Continuó
echando tierra sobre la caja como si nada; a fin de cuentas, aquel había sido
su oficio durante 40 años. Que su mujer fuera a quien enterraba en aquel
momento no hacía aquello diferente, siempre era difícil ser el que separaba
definitivamente a los difuntos del reino de los vivos.
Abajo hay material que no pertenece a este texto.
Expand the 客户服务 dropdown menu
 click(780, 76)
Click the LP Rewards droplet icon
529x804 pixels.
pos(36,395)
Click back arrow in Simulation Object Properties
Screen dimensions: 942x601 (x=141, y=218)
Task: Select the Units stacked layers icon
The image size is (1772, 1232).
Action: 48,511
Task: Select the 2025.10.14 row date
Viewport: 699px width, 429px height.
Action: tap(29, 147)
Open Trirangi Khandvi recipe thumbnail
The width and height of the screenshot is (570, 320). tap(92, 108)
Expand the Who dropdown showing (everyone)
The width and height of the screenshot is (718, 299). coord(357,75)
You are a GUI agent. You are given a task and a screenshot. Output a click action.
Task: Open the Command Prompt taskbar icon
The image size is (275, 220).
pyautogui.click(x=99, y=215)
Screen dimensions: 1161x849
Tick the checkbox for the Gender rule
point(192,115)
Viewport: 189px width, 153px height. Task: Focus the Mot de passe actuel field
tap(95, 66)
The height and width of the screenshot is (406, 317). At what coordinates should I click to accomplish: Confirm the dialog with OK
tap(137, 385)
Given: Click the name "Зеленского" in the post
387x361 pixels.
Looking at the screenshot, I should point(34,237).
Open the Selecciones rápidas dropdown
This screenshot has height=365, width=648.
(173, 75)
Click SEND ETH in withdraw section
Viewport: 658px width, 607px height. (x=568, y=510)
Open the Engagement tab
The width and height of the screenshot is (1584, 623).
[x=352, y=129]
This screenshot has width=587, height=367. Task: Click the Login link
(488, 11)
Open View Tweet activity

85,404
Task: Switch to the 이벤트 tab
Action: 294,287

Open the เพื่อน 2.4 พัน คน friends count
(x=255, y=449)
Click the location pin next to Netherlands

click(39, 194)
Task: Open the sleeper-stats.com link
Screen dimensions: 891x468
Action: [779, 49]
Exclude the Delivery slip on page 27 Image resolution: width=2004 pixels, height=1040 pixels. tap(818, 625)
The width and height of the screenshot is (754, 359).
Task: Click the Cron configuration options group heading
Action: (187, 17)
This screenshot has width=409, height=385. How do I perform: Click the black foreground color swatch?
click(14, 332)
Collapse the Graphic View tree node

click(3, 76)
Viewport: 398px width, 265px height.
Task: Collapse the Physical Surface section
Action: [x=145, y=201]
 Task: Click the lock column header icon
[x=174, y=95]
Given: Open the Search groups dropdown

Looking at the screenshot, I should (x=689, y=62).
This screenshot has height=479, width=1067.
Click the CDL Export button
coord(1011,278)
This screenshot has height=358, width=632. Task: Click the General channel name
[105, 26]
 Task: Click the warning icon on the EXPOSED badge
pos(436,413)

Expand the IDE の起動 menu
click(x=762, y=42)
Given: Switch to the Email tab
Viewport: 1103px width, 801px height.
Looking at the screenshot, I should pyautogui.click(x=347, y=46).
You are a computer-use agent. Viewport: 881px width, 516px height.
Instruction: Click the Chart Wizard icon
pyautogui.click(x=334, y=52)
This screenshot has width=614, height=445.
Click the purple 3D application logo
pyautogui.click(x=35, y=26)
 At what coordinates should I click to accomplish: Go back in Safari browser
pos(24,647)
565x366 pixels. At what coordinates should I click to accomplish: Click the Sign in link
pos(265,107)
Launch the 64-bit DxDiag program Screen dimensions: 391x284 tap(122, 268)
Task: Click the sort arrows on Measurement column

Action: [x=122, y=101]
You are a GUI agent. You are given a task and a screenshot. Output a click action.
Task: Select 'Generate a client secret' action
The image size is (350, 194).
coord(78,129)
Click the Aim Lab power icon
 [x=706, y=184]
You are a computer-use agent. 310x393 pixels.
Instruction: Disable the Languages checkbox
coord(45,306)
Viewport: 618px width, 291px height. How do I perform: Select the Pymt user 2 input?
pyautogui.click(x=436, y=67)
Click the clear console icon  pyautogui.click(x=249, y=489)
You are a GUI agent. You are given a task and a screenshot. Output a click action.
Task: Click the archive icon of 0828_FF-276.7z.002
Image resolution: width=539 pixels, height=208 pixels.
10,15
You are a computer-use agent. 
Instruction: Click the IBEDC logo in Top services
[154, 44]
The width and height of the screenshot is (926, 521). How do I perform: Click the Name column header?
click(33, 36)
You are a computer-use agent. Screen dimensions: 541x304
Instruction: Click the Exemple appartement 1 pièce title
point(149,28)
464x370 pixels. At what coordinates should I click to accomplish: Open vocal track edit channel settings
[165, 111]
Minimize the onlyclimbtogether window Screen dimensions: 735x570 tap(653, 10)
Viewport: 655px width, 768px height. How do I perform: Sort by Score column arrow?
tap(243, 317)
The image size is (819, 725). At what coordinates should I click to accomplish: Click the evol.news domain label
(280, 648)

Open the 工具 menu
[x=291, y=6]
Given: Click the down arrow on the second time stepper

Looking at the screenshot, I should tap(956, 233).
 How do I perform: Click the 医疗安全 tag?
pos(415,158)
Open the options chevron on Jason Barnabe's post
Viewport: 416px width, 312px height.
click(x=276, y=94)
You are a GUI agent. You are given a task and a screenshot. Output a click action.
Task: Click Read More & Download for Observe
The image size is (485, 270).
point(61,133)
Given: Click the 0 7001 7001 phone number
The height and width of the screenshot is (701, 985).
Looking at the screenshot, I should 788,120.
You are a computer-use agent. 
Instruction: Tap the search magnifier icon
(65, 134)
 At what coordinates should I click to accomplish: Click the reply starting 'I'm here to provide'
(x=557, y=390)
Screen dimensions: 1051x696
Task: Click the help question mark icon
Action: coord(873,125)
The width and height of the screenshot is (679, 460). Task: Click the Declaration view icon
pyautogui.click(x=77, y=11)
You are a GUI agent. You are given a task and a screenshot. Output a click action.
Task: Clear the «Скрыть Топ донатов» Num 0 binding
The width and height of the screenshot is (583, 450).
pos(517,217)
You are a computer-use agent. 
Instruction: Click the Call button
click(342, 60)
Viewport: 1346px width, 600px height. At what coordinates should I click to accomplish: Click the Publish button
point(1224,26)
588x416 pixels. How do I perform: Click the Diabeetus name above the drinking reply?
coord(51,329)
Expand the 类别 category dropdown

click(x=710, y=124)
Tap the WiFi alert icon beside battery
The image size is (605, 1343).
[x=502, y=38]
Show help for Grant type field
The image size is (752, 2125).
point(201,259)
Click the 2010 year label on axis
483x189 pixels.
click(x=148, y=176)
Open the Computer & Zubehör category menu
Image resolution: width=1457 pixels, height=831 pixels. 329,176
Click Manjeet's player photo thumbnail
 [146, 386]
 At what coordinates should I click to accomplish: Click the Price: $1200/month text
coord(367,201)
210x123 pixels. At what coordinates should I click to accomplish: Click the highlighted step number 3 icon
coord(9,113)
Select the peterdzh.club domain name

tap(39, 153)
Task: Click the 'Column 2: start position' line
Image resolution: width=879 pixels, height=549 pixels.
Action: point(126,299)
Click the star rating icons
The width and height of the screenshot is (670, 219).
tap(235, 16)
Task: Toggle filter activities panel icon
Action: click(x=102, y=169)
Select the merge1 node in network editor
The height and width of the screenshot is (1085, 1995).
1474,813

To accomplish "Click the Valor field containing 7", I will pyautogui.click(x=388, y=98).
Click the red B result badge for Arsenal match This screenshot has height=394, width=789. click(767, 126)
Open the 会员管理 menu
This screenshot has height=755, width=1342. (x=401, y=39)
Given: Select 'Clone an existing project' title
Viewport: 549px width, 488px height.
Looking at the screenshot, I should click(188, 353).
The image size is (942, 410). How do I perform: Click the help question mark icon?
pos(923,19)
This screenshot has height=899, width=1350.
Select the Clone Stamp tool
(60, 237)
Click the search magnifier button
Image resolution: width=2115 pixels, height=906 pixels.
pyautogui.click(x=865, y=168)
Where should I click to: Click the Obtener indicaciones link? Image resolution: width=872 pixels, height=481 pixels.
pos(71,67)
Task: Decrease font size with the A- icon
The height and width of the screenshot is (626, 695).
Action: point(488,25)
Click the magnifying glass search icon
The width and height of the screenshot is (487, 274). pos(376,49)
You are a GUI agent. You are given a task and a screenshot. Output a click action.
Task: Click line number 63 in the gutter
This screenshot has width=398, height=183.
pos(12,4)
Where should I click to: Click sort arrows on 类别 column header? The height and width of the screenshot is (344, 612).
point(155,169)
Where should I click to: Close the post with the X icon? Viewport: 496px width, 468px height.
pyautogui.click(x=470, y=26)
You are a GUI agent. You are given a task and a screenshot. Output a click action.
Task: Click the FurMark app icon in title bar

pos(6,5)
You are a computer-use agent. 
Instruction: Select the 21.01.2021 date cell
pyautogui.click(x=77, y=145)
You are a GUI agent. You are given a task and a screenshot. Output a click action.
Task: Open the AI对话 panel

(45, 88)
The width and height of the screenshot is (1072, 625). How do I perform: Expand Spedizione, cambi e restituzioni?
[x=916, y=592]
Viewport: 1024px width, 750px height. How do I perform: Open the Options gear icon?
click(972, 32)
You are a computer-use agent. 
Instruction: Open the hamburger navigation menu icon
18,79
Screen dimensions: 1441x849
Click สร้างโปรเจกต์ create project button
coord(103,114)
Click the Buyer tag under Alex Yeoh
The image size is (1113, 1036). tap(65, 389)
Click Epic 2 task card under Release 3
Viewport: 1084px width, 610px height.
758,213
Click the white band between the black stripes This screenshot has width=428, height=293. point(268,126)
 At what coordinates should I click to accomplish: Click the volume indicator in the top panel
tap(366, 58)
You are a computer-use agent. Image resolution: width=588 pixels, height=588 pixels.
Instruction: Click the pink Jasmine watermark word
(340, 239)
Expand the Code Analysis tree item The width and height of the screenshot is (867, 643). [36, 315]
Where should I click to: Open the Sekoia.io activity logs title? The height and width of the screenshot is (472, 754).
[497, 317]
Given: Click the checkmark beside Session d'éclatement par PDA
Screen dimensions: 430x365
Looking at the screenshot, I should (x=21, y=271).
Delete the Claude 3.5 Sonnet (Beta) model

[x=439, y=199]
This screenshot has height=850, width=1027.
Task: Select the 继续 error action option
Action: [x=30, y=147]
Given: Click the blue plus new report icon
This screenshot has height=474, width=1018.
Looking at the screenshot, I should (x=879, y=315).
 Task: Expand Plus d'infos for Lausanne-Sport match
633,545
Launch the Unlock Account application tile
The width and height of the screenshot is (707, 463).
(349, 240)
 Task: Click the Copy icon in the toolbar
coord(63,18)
Una vez enterrados no se
volvían a ver jamás.
—No
puedes hacer eso —le recriminó el gerente del camposanto llegando por sorpresa.
—Es
mi trabajo —se defendió el enterrador.
—No,
Michael, ya no —. Lejos habían quedado ya los días en que le llamaba Mike
mientras tomaban un vaso de bourbon al finalizar la jornada. Desde que años
atrás se había se había jubilado–. Deja de tapar esa fosa, ahora ese trabajo le
corresponde a Wilson.
—Yo
soy el enterrador de este pueblo. Lo he sido durante 40 años y no voy a
permitir que otro le de sepultura a mi mujer.
—Vaya,
lo siento —dijo compungido—. No sabía que tu esposa había muerto. ¿Cuándo ha
sido?
Michael
miró su reloj y después dirigió la vista a la nada, pensando en silencio.
—Si
no me equivoco en los cálculos… dentro de veinte minutos, cuando se le acabe el
oxígeno.
Antes
de que su antiguo jefe pudiese decir algo más, Michael le descargó la hoja de
la pala contra el lateral de la cabeza. Una vez en el suelo repitió el golpeo
varias veces.
—Maldito
hijo de perra, por tu culpa ahora tendré que cavar otro hoyo.